Mit der Schärfung des Klimaneutralitätsziels der Landeshauptstadt zum Sommer 2022 wird die Zeitspanne für den Dekarbonisierungspfad deutlich verkürzt. Erdgas, das in der städtischen Energiebilanz 2019 mit 6.144 GWh den dominierenden Anteil importierter fossiler Energie einnimmt, darf ich diesem Zusammenhang nicht länger als Übergangstechnologie betrachtet werden. Doch als solche ist sie noch immer in der Energiestrategie der Stadt, in den Energiesparprogrammen und im Gesellschaftervertrag der Stadtwerke gesetzt.  Den dringenden Handlungsbedarf im Gebäudesektor hat das Umweltbundesamt in seinem Emissionsbericht für 2021 aufgezeigt. Bereits zum zweiten mal in Folge wurden in diesem Sektor sowie in den Sektoren Verkehr und Energiewirtschaft die CO2-Einsparungsziele
dramatisch verfehlt. Laut Klimaschutzgesetz müssen die zuständigen Ministerien nun innerhalb von drei Monaten Sofortprogramme aufsetzen um korrigierend einzugreifen. Ohne einen schnellen Ausstieg aus fossiler Energieträgern bei der Gebäudeheizung kann das nationale Sektorziel nicht erreicht werden. Spätestens seitdem die EU-Kommissionen im Wege der Taxonomie das EU-Parlament übergangen und Investitionen in Erdgas fälschlicherweise als klimafreundlich einordnet, sowie die Bundesnetzagentur für die Regulierungsperiode 2023-2027 eine Eigenkapitalverzinsung von fünf Prozent für die Netzbetreiber festgelegt hat, ist klar, dass ein übergreifender Ordnungsrahmen sowie eine notwendige regulatorische Lenkungswirkung für den Erdgasausstieg bislang fehlt. Auch weiterhin fördert die KfW bzw. das BAFA Gasbrennwertheizungen in Gebäuden.
Wir als Landeshauptstadt müssen daher eigeninitiativ die Abhängigkeit von diesem fossilen Energieträger, der vorwiegend aus autokratischen Regimen mit gravierenden Menschenrechtsverletzungen bezogen wird, und dessen Förderung massive Auswirkungen auf die Schutzgüter Mensch (Setzungen und Erdbeben), Umwelt („fracking“) und Klima (Pipeline-Leckagen / Freisetzung von Methan) hat, sukzessive verringern. Unser Wärmesystem ist - entgegen der Maßgaben des Energiewirtschaftsgesetzes - aktuell weder sicher, verbraucherfreundlich, effizient noch umweltfreundlich. Die Abhängigkeit von fossilem Erdgas ist immens, insb. im Gebäudesektor. Geopolitische Krisen, wie wir sie u.a. nach dem völkerrechtswidrigen Angriffskrieg auf die Ukraine erleben, zeigen, welche Fehlsteuerung in den letzten Jahrzehnten stattfand, dass Erdgas als politische Waffe eingesetzt wird, und wie dringend nötig ein Pfadwechsel in eine stromgeführte Wärmewende ist. Denn als politische Entscheider müssen wir Verbraucher und unsere Wirtschaft vor den Risiken einer Energiekrise schützen.

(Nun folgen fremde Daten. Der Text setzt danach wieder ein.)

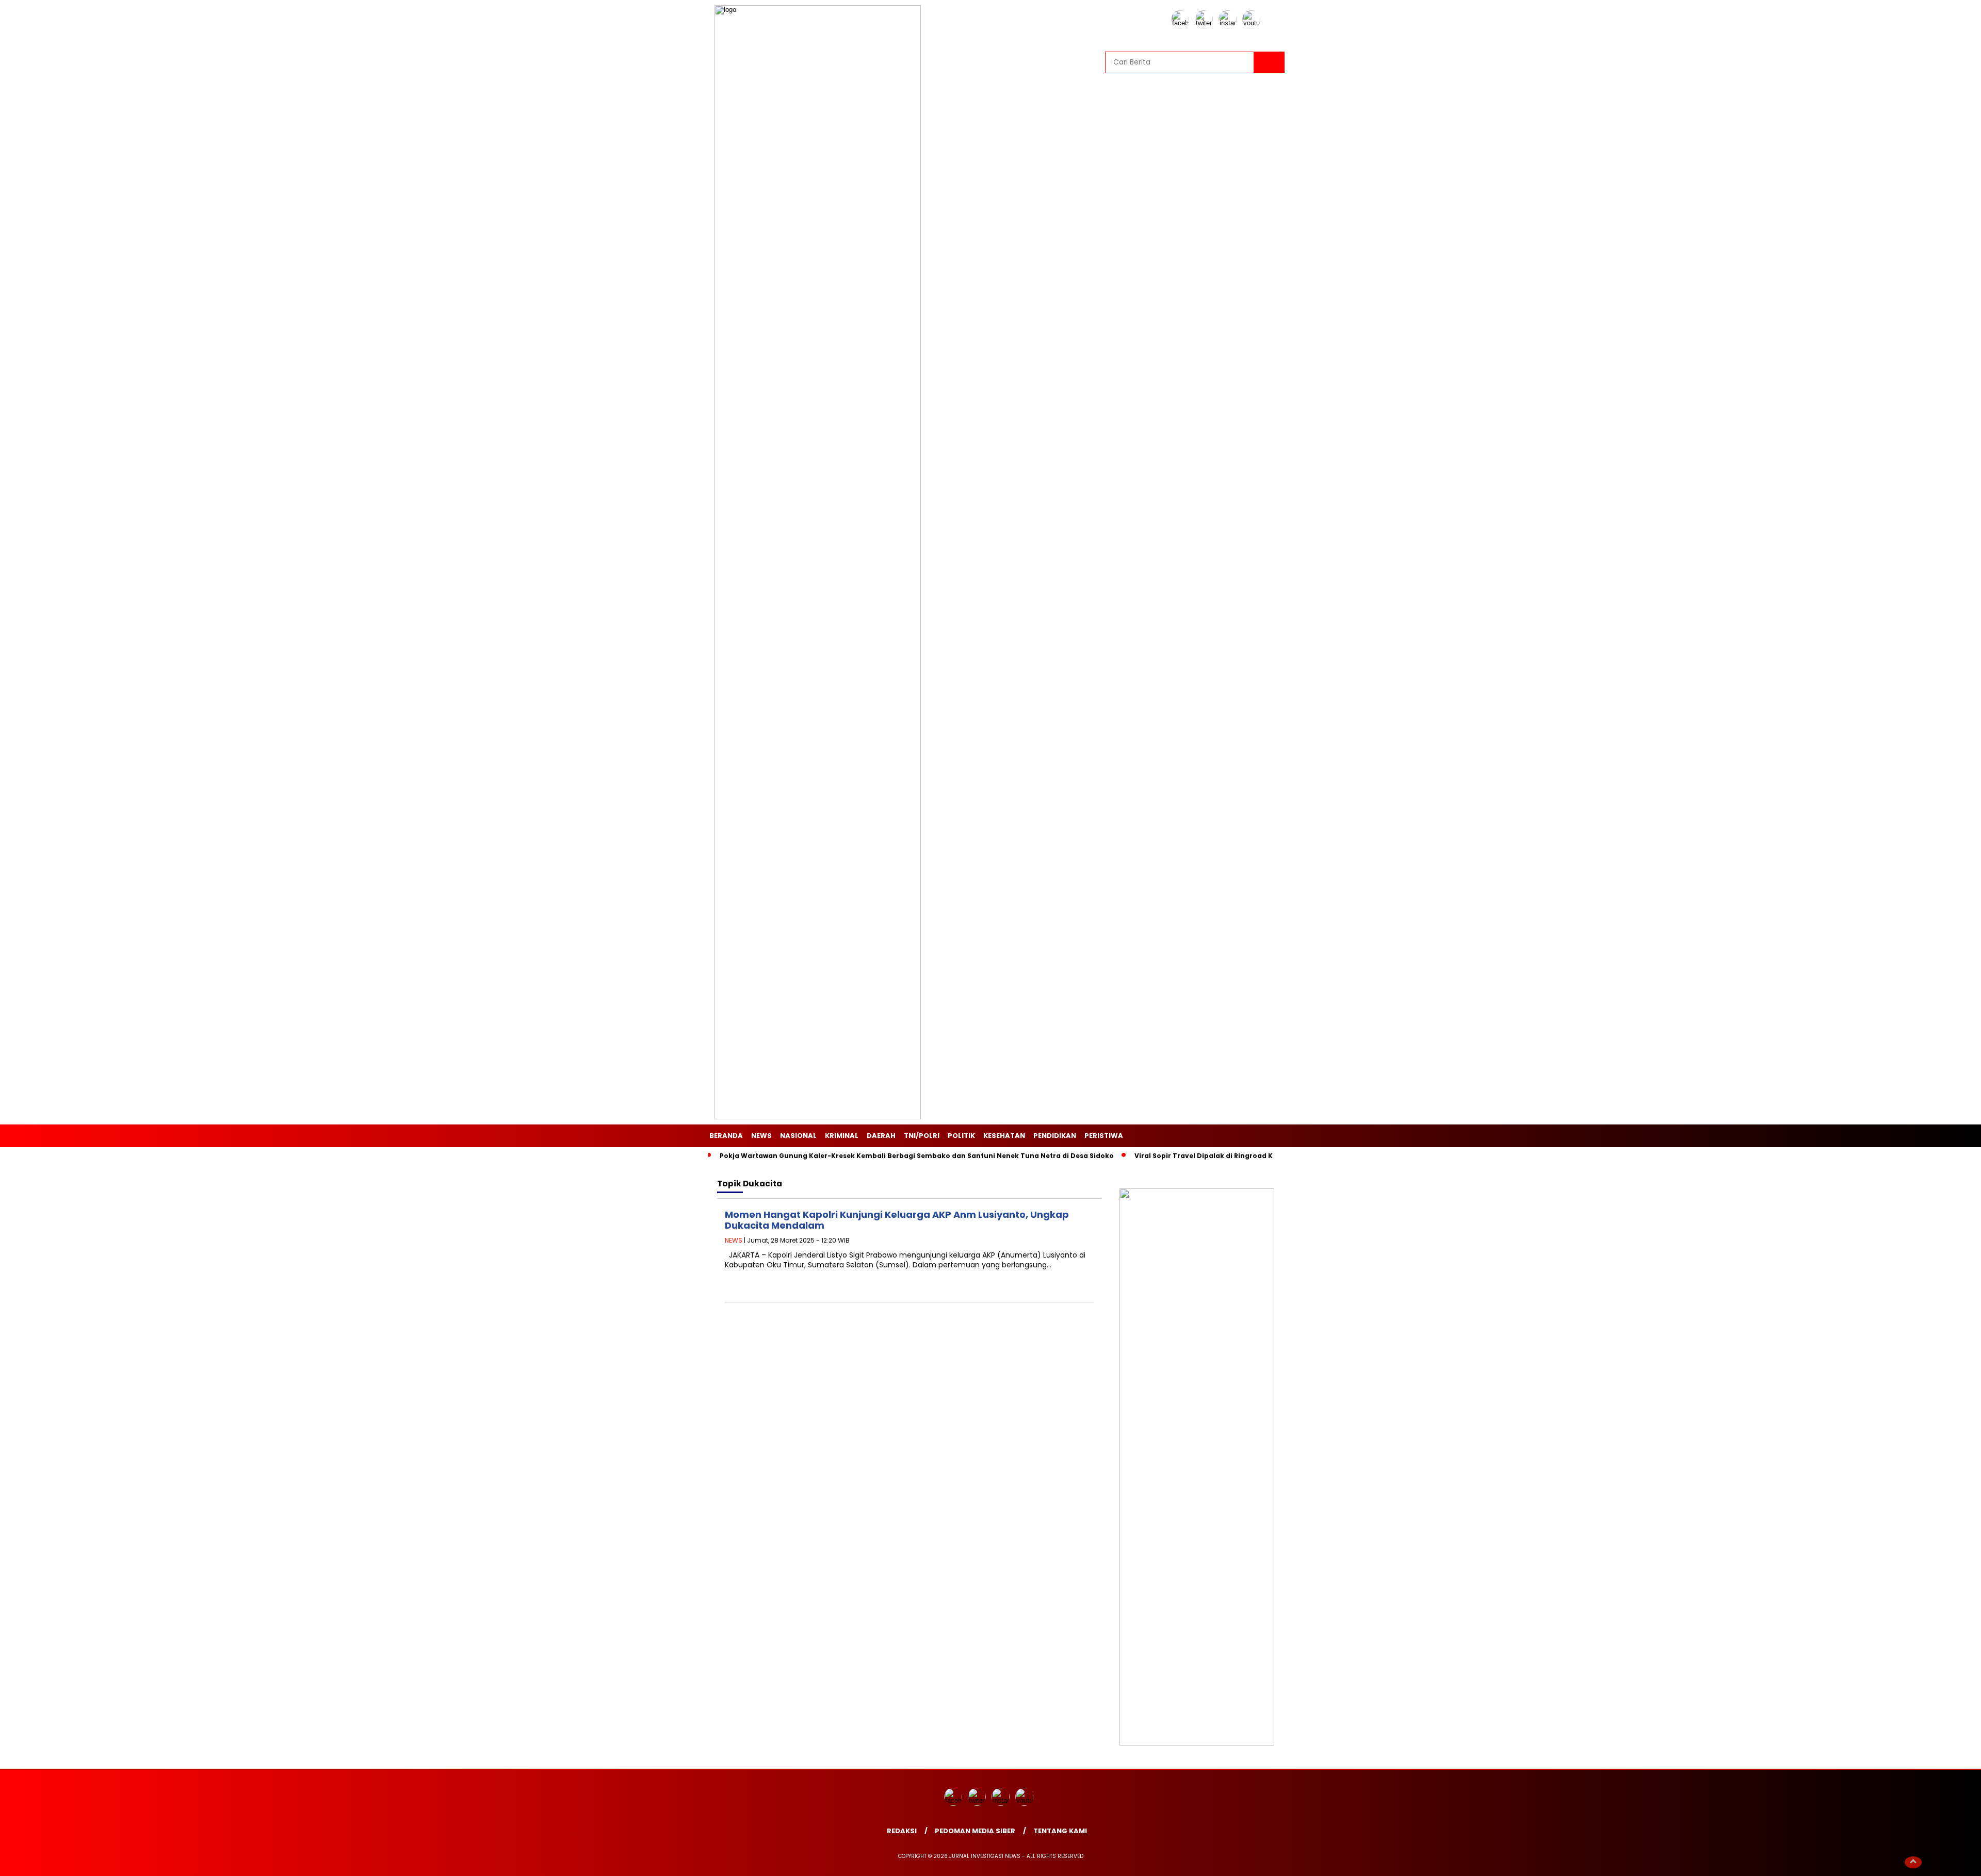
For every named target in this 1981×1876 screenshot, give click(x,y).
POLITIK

Fehlanreize für Investitionen in Erdgas in den Gebäuden/Privathaushalten zu beseitigen bedeutet gleichzeitig, Investitionsentscheidungen zugunsten der Nutzung von Umweltwärme, zur Nutzung der solaren Potentiale an der Gebäudehaut und zur energetischen Sanierung mit dem Ziel des Niedertemperaturstandards auszulösen. Der Ausstieg aus der Erdgasabhängigkeit stärkt vor allem das hiesige Handwerk. Doch hier fehlt es noch immer an Know-How. Der Hauptgeschäftsführer des Zentralverbands Sanitär Heizung Klima (ZVSHK) schätzt, dass nur 15-30 % der Betriebe derzeit in der Lage sind, Wärmepumpen einzubauen. Daher sind Fortbildungsforen und Qualifizierungsprogramme dringend erforderlich. Vor allem sichert der konsequente Umstieg bezahlbare Preise für die Endverbraucher und
verhindert Energiearmut. Der Ausstieg aus Erdgas ist ein klimapolitischer Imperativ und eine sozialpolitische Notwendigkeit.